I was thinking about the nontraditional games Jon Lambert suggested, and it
brought to mind the biggest mistake I ever made building games.

I wrote a BBS door game once, which I intended to later release to the
public as shareware. It was an arrogant but well-intentioned concept,
intended to appeal broadly to anyone and everyone as a very low-detail
social simulation to make you consider specific interpersonal issues, and I
put the first version up on my BBS in Virginia (The Crimson Tide, at the
time -- later TriniTech, formerly The Abyss). The end result was that
everyone was pissed off at me for writing it and at each other for the way
they played the game, and it was probably the single biggest failure I have
ever been responsible for. 

And I was a defense contractor, so that's saying something. ;)
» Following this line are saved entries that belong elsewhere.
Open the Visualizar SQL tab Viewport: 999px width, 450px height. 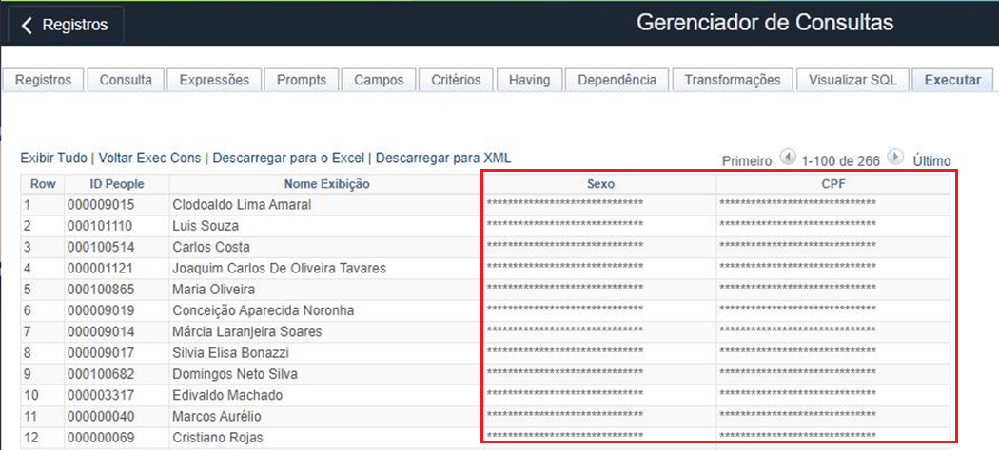tap(853, 80)
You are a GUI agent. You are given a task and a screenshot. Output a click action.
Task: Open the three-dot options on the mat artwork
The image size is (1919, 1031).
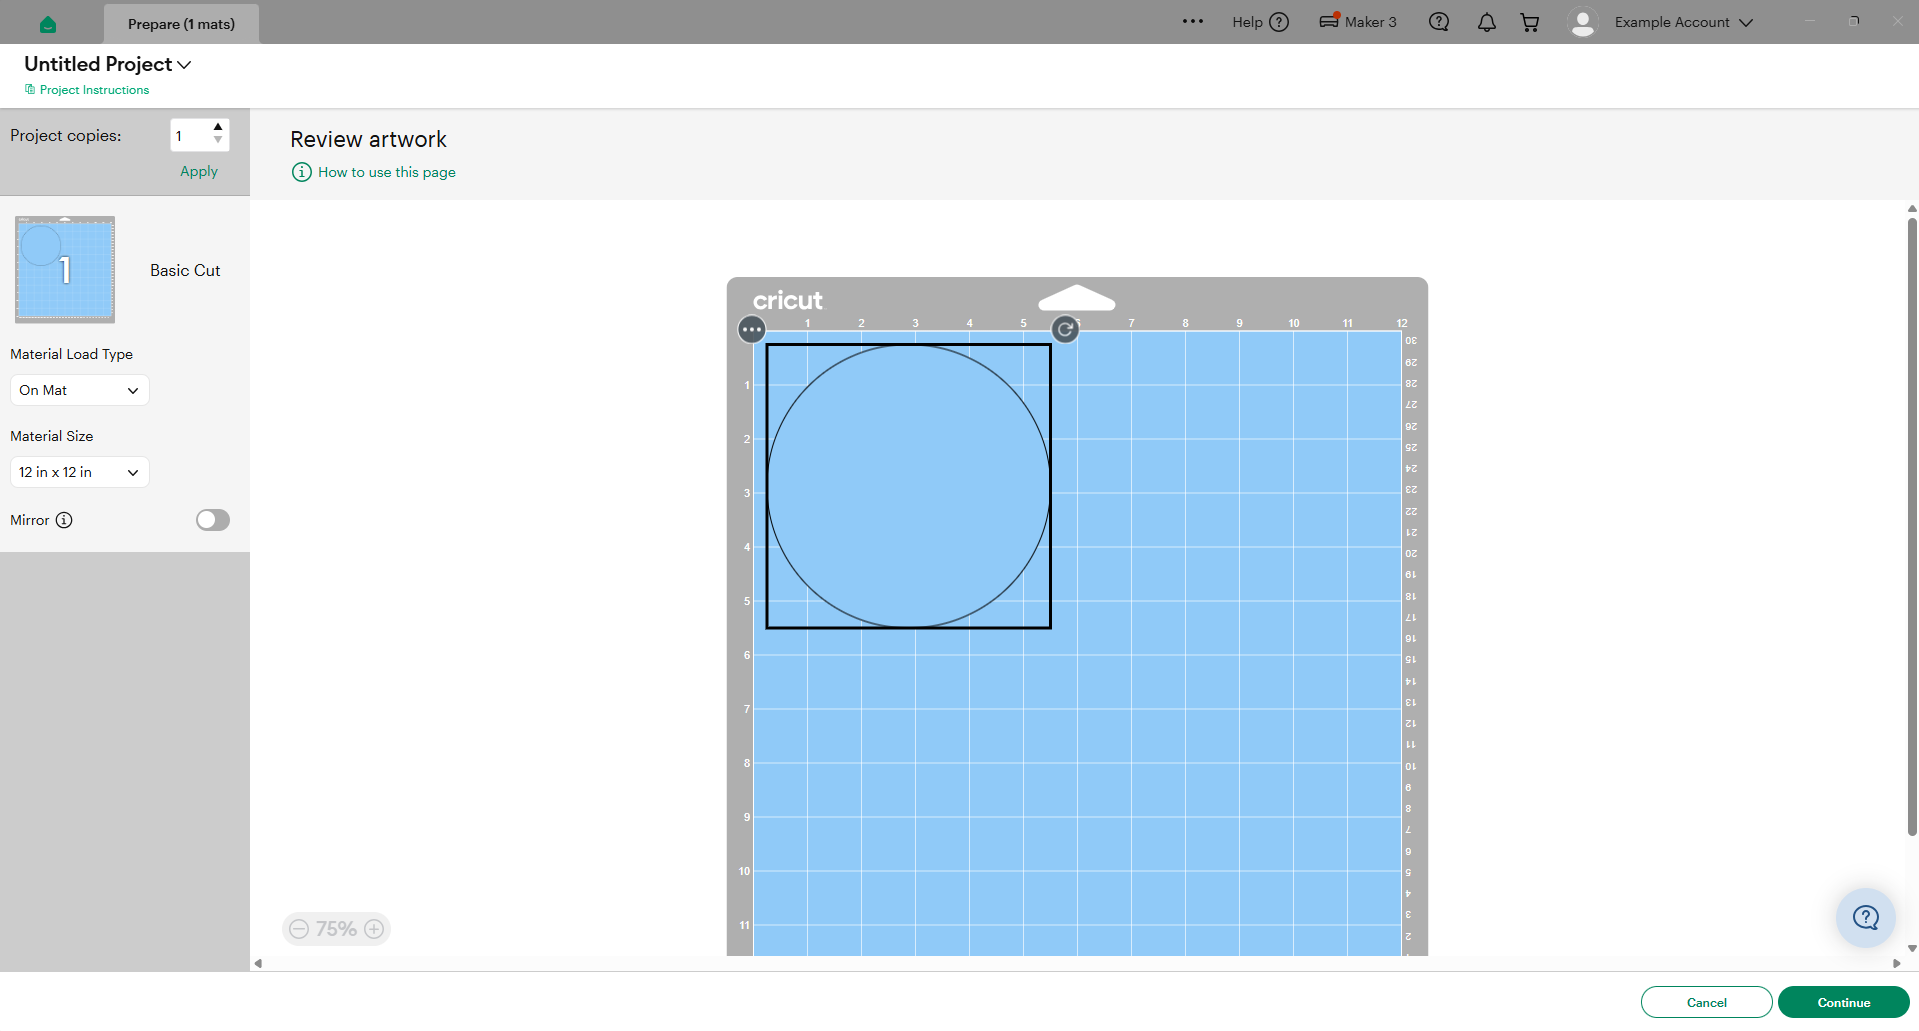[752, 329]
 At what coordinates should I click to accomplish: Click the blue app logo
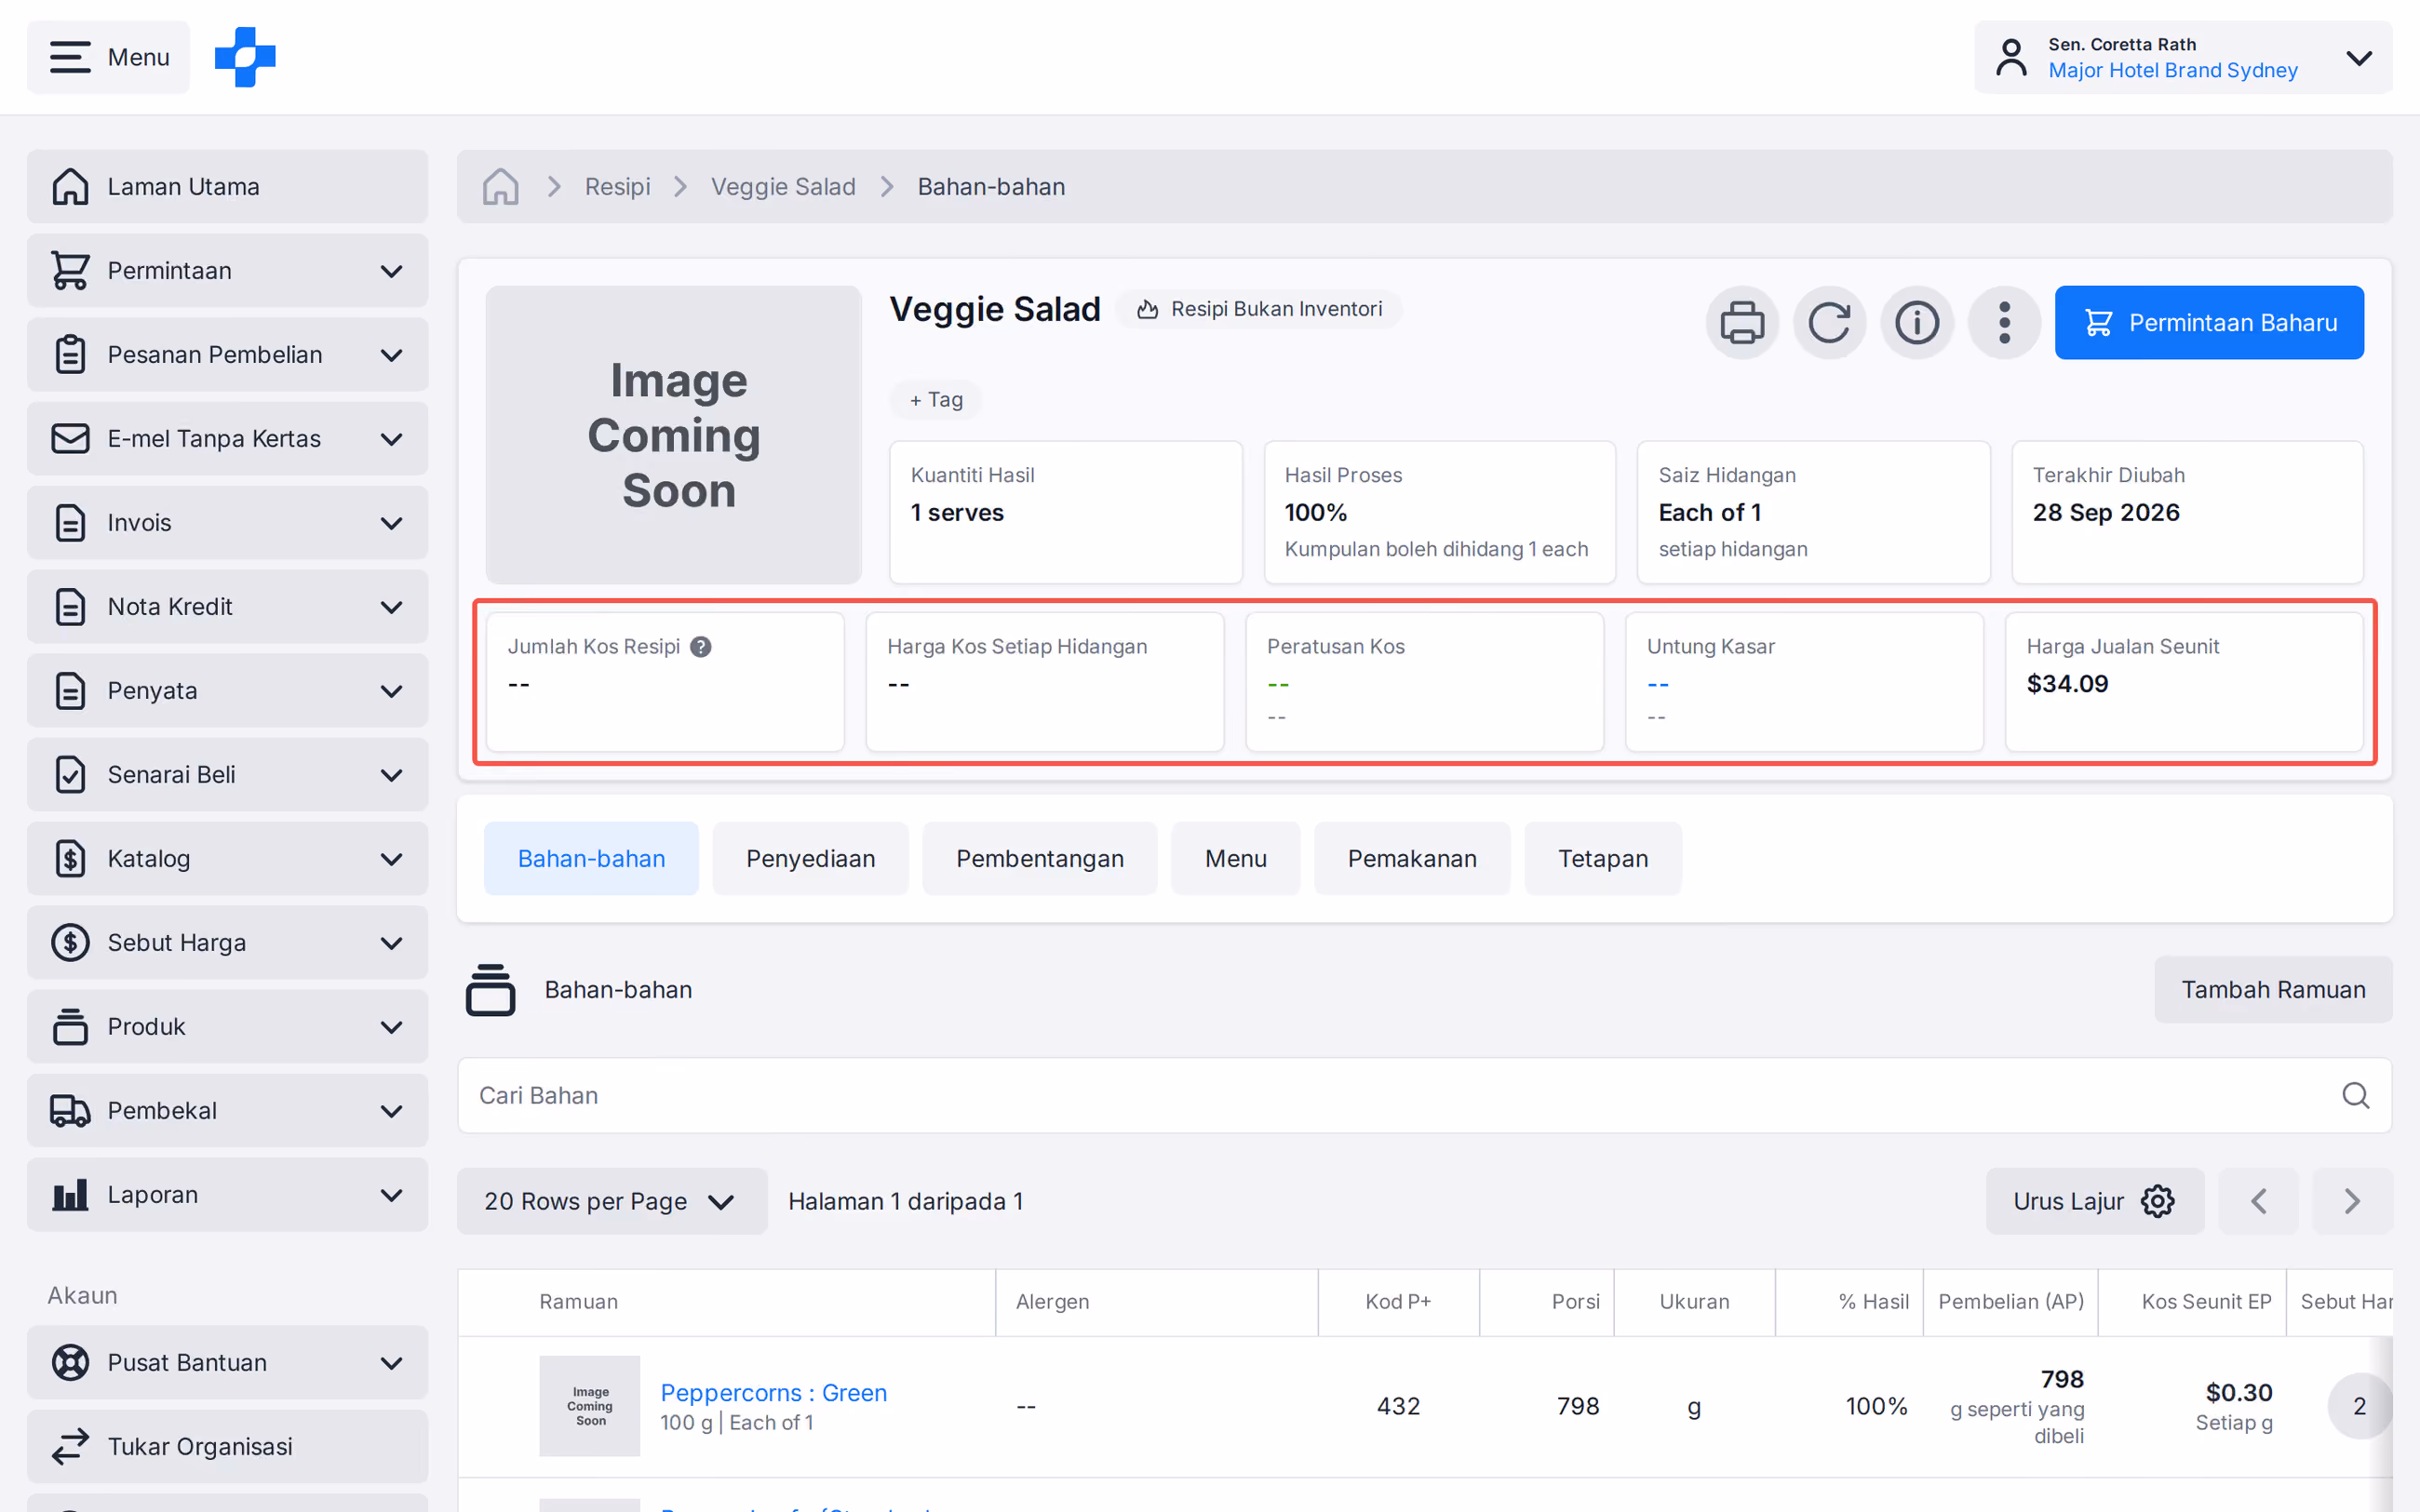point(245,57)
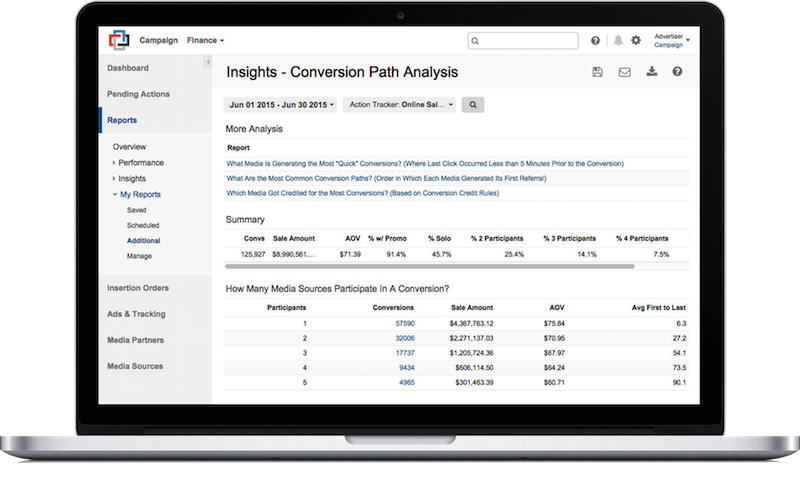
Task: Click the magnifier search filter button
Action: point(473,104)
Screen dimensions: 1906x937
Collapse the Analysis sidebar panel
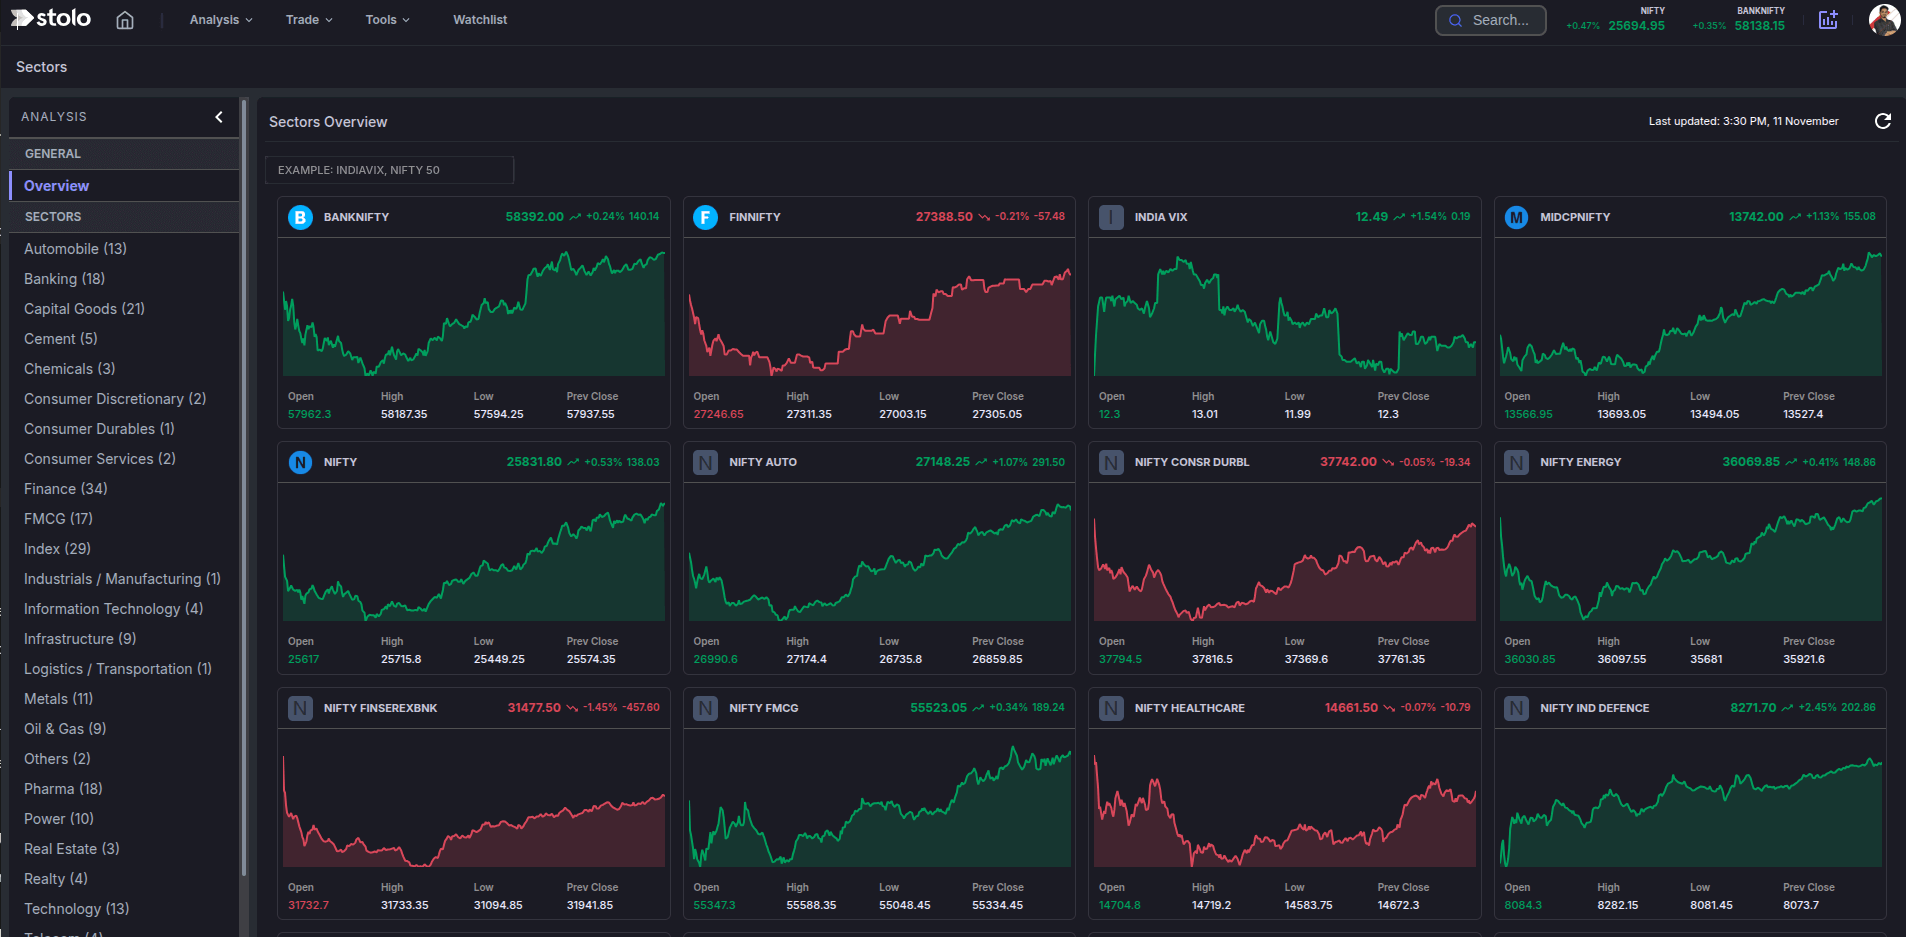pyautogui.click(x=219, y=117)
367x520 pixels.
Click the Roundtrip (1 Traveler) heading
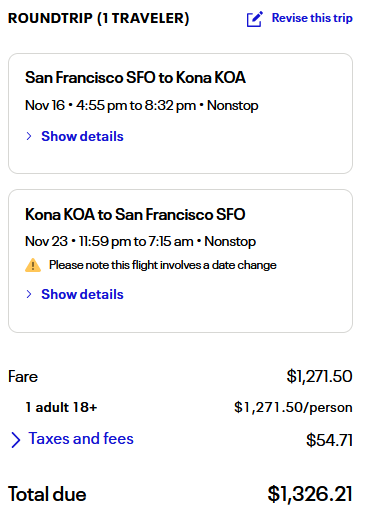pyautogui.click(x=99, y=18)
The name of the game was "Color Wars", and when you signed on you were
assigned a random color from the eight available high-intensity ANSI
colors, and an "opinion" of all the available colors, in which your own
color got a bonus. You wandered around and talked to other players, and you
were given a menu of choices for what you could do to or for any given
person. Based on how you chose to react to other players, the approval
ratings fluctuated both on an individual and groupwide basis, and the
combination of individual and group approval was used to provide the menu;
if your approval of a given group was high, you could do primarily nice
things, whereas if your approval was low you could do primarily nasty
things. It was intended to make people think about the ridiculous nature of
racial prejudice and help stamp it out in some small way. 

Unfortunately, the colors often offended various groups because either the
approval rating was too low or the approval rating was higher than it was
in reality. Yellow and red offended Asians and Amerinds respectively. Since
dark grey is really bright black in ANSI, some computer-literate people of
color were offended by that as well. If the approval rating of white was
too low, people complained that it was unrealistic, and if it was too high
people complained that it was unnecessary to reflect the real world in the
game. A couple of Jewish players complained about blue, several players
couldn't differentiate between blue and cyan effectively, one Islamic
player complained about green, and many players were convinced that magenta
was really supposed to be hot pink and it was some sort of statement about
homosexuals. 

All in all, it offended a whole bunch of people, and the demographic was
frightening: to the last man, all of the players were rapidly lowering the
approval rating of EVERY color by consistently selecting the most vicious
option available to them. In no time at all, we had all out racial hatred
of the same general level as one would expect if there were eight political
parties modeled on Hitler's Nazi regime. People are evidently homicidal by
nature, and all too willing to treat anyone and everyone else like crap
given even the slightest encouragement.

On 01:01 PM 6/9/99 +00-05, I personally witnessed Jon A. Lambert jumping up
to say:
>
>Here's a list of games/activities that I'd like to see implemented on a 
>mud:
>
>Karoake

Heh... many Dikus offer a "Music" channel where you are expected to quote
song lyrics. I think that's about as close as anyone's come. 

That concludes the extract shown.